As he thumbed the third shell into the weapon, the door quivered.
“Nobody told you about me, eh?” Gus snarled as he shoved home the last shell. “I got a reputation around these parts.”
He pulled the door. With a battle cry, he unloaded the shotgun, wrecking terrible wounds in the tide. No sooner did he kill, however, then more rats rushed in, crawling over the devastated corpses of their brethren and immediately filling the small areas where he’d gotten glimpses of the floor.
Gus stomped, crushing twos and threes with each strike. Each time he lifted his leg, rats fell from his lower shin. The sound of their bodies rustling against each other chilled his blood, that low droning whisper telling him of the increasing volume of vermin in his house. So
many
! There were so goddamn
many
.
He lashed out at them, feeling several behind him now mounting an attack at his calves. He crushed bodies, skulls, and limbs. Rat tails spiked the mass and bobbed crazily, yellow and sick looking. The footing became treacherous as the pulped bodies of the undead rats began to pile up, becoming slippery lumps of mashed guts and flesh. His boot slipped at one point, and he stumbled against the wall. He straightened, surprised to feel a rat clamp onto the material covering the V of his bent knee. More snapped at the Nomex, struggling to climb up his lower legs. Gus violently brushed them off and crushed them underfoot. He grabbed a fistful of tails and whipped three of the creatures into the wall, their heads exploding. That one gesture threw him off balance, and he almost lost his grip on the Benelli. His back slapped up against a wall, and he had to steady himself before shuffling back into the garage, reluctantly abandoning the captain.
He tried to close the door, but rats jammed into the closing crevice. Gus dropped the shotgun and kicked at the rats, but the bodies were legion, and with every boot he gave them, more struggled into the shrinking gap. Crouching and pressing his shoulder into the door, he felt the wood shake from the weight of the onslaught, and darkly realized that he
might
have a problem.
He quickly extracted his Bowie knife from his left boot. He slashed downward, decapitating the heads of several, sawing his way through the rest, still pressing his bulk against the door to force it shut. The rats seem to have no fear of being cut or pinched in half by the closing door, and again a stab of alarm burst within Gus.
With a final shove, he sealed the door, nipping off several heads and snouts. Twitching whiskers lined the wooden seam. Shutting the door gave him no respite as the rats inside the garage still gnawed on the Nomex, gnashing at the protective material sheathing his legs and lower body. The ferocity of their attack momentarily stunned him.
But only for a second.
He did a maniacal jig, flattening the rodents as they crowded around his feet. His strength ebbing, he aimed his boot heel at the last remaining few and, one by one, crushed the unlife from their small bodies with angry grunts.
The door shook from the pressure beyond. Gus reloaded the Benelli, thinking about the outside gate, the house, and the rats that only a door’s thickness kept at bay. He held the shotgun at arm’s length and realized it was next to useless. His boots were doing much more damage, but he couldn’t kill the army like that without exhausting himself. Watching the door crumbling second by second, its base thrumming from the monstrous assault, Gus knew that all the doors in the house would suffer the same fate. That thought alone made his anger and hate resurface, swamping his doubt.

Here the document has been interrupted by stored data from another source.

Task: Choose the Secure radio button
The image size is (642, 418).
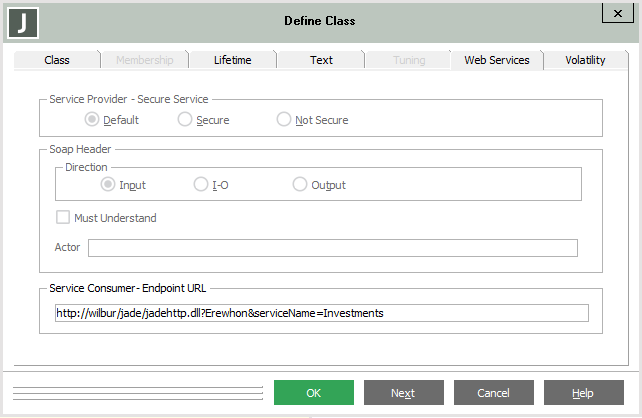Action: (x=185, y=120)
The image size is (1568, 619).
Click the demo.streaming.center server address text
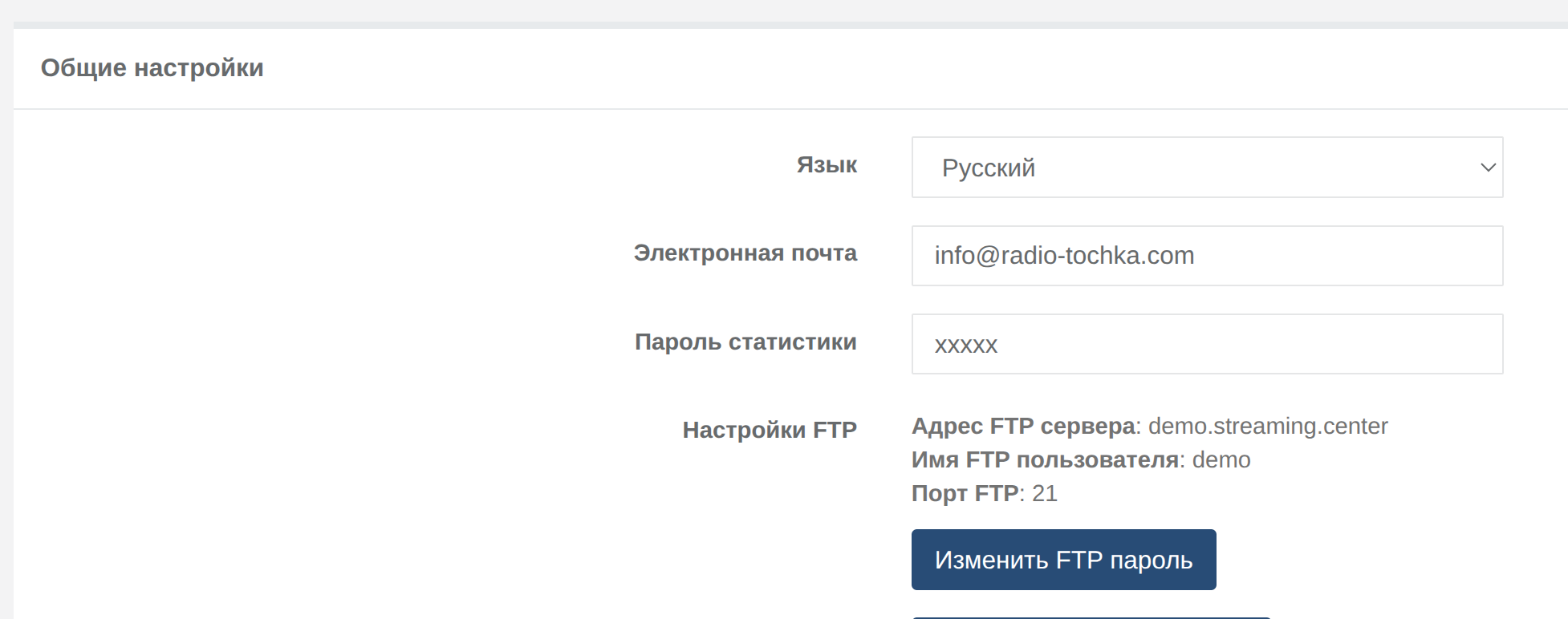pos(1268,427)
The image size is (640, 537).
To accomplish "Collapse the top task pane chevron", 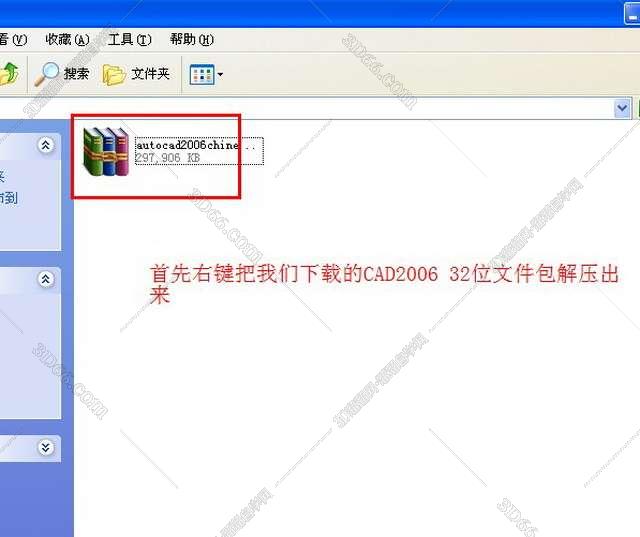I will [45, 146].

He went to the outer garage door, gripped the bottom, and hoisted it up. Rats crawled in as he looped underneath the gap and closed the door behind him, trapping some inside the garage. The rest came at him, but he kicked them away. In the diminishing sunlight, he jogged across the grounds, toward the wall. The rats coming under the gate flowed toward the house. A few stragglers broke away from the column and came after him, but he ignored them as he stood back and examined the holes in the gate. Gus threw himself at the ragged openings, crushing heads and bodies as they struggled to enter the compound.
“Little shits. Little fuckin’
shits!
”
He flattened an untold number of rats, squishing them as they pulled themselves through the tunnels in the wood. Sweat ran down his face and his sides, but he kept killing. When he directed his attention at one section, rats clawed away the dead and forced their way through. The rats already inside the gate stopped marching toward the house and attacked him from behind, nipping at his heels and lower legs with feral abandon. The Nomex held, and he squashed even more until he looked up from killing and spied a ladder against the wall.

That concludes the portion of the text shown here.